1946年は第二次世界大戦直後の混迷と復興が続いた年です。国際機関の整備や戦後処理、政治体制の転換、核実験の開始といった出来事が世界規模で起き、文化面でも重要な作品や映画が発表されました。以下に、主要な出来事・主な誕生・死去・刊行物・公開作品を年表的にまとめます。

イベント

  • 1月10日 — 国際連合(UN)総会がロンドンで第1回会合を開催。戦後の国際協調の中心としての活動が始まる。
  • 3月5日 — ウィンストン・チャーチルが米ミズーリ州フルトンで「鉄のカーテン(Iron Curtain)」演説を行い、冷戦の始まりを象徴する発言として注目を集める。
  • 4月国際連盟の解散、戦間期の組織は公式に解体され、資産や記録の一部が国連に引き継がれる。
  • 6月2日 — イタリアで制度(王政か共和制か)を問う国民投票が行われ、王政が廃止されイタリア共和国が成立へ。
  • 7月1日・7月25日 — 米国がビキニ環礁で核実験「Operation Crossroads」を実施。戦後初期の原子力・核実験として注目される。
  • 7月4日 — フィリピンがアメリカ合衆国から独立(フィリピン共和国樹立)。
  • 10月1日〜16日(判決:10月) — ニュルンベルク国際軍事裁判で主要な戦犯に対する最終判決が言い渡され、多くの有罪判決と処刑が執行される。
  • 1946年(通年) — 戦後の国境・植民地問題、各地での民族独立運動や復興計画が進行。

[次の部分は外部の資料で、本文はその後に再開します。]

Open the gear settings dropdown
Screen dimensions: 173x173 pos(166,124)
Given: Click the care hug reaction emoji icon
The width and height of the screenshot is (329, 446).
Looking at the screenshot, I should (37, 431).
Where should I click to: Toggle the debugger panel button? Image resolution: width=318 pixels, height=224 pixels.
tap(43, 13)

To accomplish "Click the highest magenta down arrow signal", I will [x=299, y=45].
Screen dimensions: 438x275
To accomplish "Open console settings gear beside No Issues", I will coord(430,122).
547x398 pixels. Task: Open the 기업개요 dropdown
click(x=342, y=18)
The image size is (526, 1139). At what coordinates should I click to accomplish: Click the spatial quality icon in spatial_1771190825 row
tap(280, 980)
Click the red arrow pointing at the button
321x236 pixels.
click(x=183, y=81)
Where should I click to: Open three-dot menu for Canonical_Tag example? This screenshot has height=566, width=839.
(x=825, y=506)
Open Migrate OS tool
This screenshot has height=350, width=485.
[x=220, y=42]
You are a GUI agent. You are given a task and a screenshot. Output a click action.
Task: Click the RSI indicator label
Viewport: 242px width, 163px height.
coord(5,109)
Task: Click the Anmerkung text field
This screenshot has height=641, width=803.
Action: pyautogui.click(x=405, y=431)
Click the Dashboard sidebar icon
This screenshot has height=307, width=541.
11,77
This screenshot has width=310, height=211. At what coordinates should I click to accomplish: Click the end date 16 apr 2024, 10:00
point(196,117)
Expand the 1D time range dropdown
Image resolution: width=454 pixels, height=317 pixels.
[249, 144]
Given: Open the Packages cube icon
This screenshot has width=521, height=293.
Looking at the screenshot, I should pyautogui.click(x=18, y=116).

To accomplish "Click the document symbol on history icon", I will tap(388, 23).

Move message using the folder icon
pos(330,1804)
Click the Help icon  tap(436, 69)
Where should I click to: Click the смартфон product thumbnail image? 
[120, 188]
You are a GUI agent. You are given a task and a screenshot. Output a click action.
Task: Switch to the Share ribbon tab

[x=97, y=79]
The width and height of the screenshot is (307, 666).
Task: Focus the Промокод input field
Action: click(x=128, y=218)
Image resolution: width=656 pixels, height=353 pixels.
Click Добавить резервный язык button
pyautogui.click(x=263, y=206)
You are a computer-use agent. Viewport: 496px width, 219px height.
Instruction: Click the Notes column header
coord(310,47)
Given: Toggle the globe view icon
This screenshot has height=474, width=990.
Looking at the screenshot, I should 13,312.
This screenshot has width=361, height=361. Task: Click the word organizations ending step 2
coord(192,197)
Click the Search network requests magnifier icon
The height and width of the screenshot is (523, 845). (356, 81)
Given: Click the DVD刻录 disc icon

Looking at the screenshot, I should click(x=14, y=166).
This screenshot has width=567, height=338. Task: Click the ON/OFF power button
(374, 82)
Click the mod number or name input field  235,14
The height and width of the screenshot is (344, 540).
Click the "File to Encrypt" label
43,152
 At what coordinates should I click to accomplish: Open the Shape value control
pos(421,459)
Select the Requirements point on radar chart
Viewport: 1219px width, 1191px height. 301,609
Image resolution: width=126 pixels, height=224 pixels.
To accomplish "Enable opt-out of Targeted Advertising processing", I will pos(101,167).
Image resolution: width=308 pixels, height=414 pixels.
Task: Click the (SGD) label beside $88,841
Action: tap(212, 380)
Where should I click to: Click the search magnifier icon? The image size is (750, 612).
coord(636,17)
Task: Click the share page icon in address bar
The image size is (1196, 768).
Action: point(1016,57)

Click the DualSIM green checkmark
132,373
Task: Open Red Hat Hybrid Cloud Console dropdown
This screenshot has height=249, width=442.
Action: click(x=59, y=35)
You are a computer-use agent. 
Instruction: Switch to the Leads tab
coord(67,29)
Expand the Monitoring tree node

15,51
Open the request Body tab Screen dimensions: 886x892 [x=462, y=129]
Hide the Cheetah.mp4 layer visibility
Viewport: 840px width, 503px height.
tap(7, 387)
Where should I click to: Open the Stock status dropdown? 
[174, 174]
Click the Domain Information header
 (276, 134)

文化面では第1回カンヌ国際映画祭が開催されるなど、戦後文化の再生が顕著になる。

主な誕生(1946年生まれの著名人)

(生年月日は出典により差異がある場合があります)

  • 1月5日 — ダイアン・キートン(Diane Keaton)/アメリカの女優(代表作:『アニー・ホール』)
  • 1月19日 — ドリー・パートン(Dolly Parton)/アメリカの歌手・作曲家
  • 6月14日 — ドナルド・トランプ(Donald Trump)/アメリカ合衆国第45代大統領
  • 7月6日 — シルベスター・スタローン(Sylvester Stallone)/アメリカの俳優・脚本家(『ロッキー』など)
  • 7月6日 — ジョージ・W・ブッシュ(George W. Bush)/アメリカ合衆国第43代大統領
  • 7月15日 — リンダ・ロンシュタット(Linda Ronstadt)/アメリカの歌手
  • 8月19日 — ビル・クリントン(Bill Clinton)/アメリカ合衆国第42代大統領

主な死去(1946年に亡くなった著名人)

  • 7月27日 — ガートルード・スタイン(Gertrude Stein)/アメリカ出身の作家・詩人(近代文学に影響を与えた)
  • 8月13日 — H.G.ウェルズ(H. G. Wells)/イギリスの作家(『タイム・マシン』『透明人間』など)
  • 10月(ニュルンベルク裁判関連) — ニュルンベルク裁判の判決により複数のナチ戦犯が処刑される(例:ヨアヒム・フォン・リッベントロップなど)。

主な刊行物・公開作品(1946年)

  • 書籍
    • ロバート・ペン・ウォーレン『All the King's Men』(邦訳『王の側近たち』など) — 1946年発表、後にピューリッツァー賞を受賞。
    • ベンジャミン・スポック『The Common Sense Book of Baby and Child Care(一般向け乳幼児ケアの書)』 — 1946年刊行、子育て書として世界的に大きな影響を与える。
  • 演劇・舞台
    • ユージン・オニール『The Iceman Cometh(冷たい男が来た)』 — 1946年ブロードウェイ初演(書籍・戯曲としても広く上演される)。
  • 映画
    • 『素晴らしき哉、人生!(It's a Wonderful Life)』(監督:フランク・キャプラ) — 1946年公開。戦後アメリカ映画の代表作の一つ。
    • 『わが青春に悔いなし(The Best Years of Our Lives)』 — 1946年公開、戦後の復員兵の生活を描いた名作。

補足(1946年の特徴)

1946年は、戦後の秩序再編が進んだ年であり、国際組織の活動が本格化しました。同時に、植民地独立や国内の政治変革が相次ぎ、冷戦構造の芽生えが見え始めたのもこの年の特徴です。文化面では戦時下で中断された活動の再開や新しい作品の登場が続き、映画や文学において戦争体験や人間存在を問う作品が多く生まれました。